New Orleans Refugees To Wed In Utah
Published: September 20, 2005
The flooding after Hurricane Katrina swamped Jacqueline Gordon’s house, forcing her first to the New Orleans Convention Center and then to Utah, nearly 1,500 miles from home.
Along the way, she found love.
Gordon and Ronald Herbert, another displaced New Orleanian, are getting married at the Utah Army National Guard’s Camp Williams on Friday.
Their six-day courtship took place mostly in an airport terminal, a plane and Camp Williams, the base south of Salt Lake City.
“We don’t feel no worries,” Herbert said. “This is done by God. When it’s done by God you don’t have to worry about nothing.”
It wasn’t exactly love at first sight when they met Aug. 31. Herbert was at the convention center with friends Walter and Yolanda Favorith when Gordon approached him.
“We didn’t connect that day,” she said. “We were bickering over a pack of cigarettes. He had a bunch of packs of cigarettes. And I didn’t want the Kools. I wanted the Newports.”
Gordon and Herbert parted ways and didn’t see each other again until they met up at the Louis Armstrong New Orleans International Airport. The cigarette incident apparently forgotten, the talk turned flirtatious.
“That’s when I really took a look at her and fell in love,” Herbert said.
Throughout the four-hour flight to Utah, the pair talked about religion, God and marriage in general while getting to know each other. Since arriving at Camp Williams on Sept. 4, Gordon and Herbert have been inseparable.
“We haven’t left each other’s side since,” he said.
As for the proposal, “he really didn’t pop the question,” Gordon said. “We just kind of came to an agreement.”
A number of Utah businesses have volunteered to help put together the wedding at the camp’s Officers Club.
Favorith, who was also evacuated to Utah with his wife, will be the best man.
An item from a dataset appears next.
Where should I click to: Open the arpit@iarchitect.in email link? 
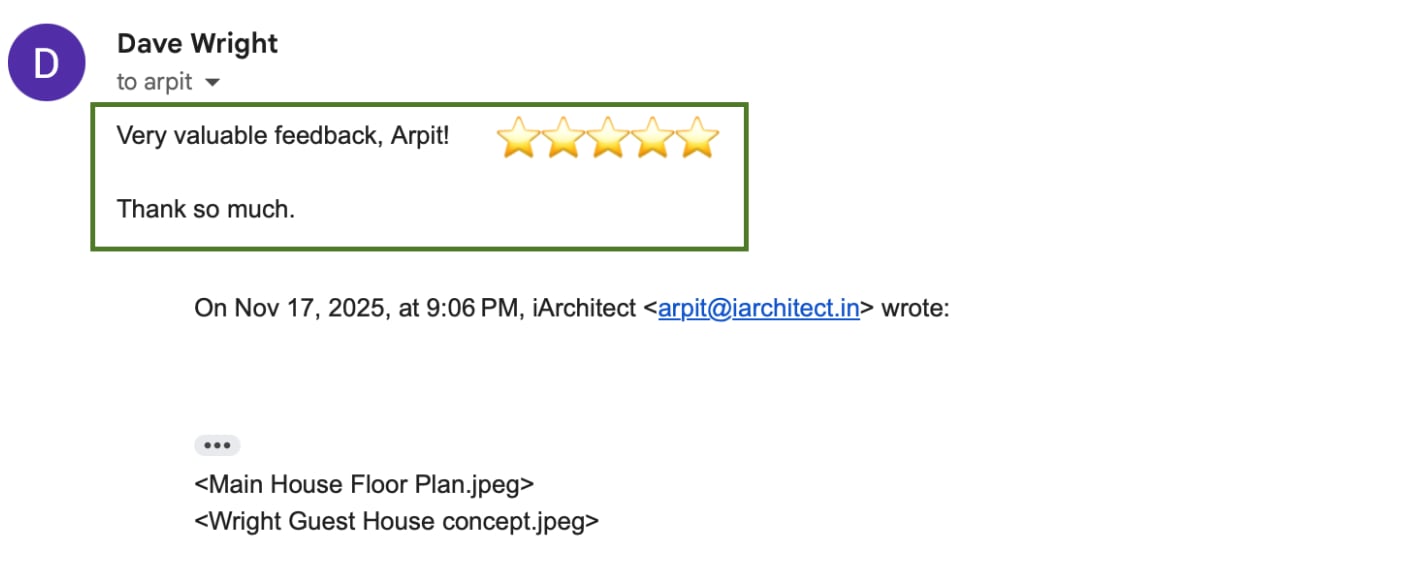tap(758, 308)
Erin Evans, whom Gordon met at Camp Williams, will be the maid of honor.
This will be Herbert’s second marriage, and at least the second one for Gordon, who wouldn’t say how many husbands she’s had.
The only drawback to getting married so quickly is that Gordon’s three grown children and two sisters and Herbert’s two sons won’t be able to attend the wedding.
After tying the knot, the Herberts plan to settle in Salt Lake City. They have an apartment downtown and will move in this week.
“It’s beautiful up here,” Herbert said.
Red Cross volunteer Pixie Needham, who has been at Camp Williams since Sept. 4, said most of the evacuees she has seen seem to have an appreciation for life in general, but dating on the base isn’t on the rise.
“I haven’t noticed any more love connections, so to speak,” she said.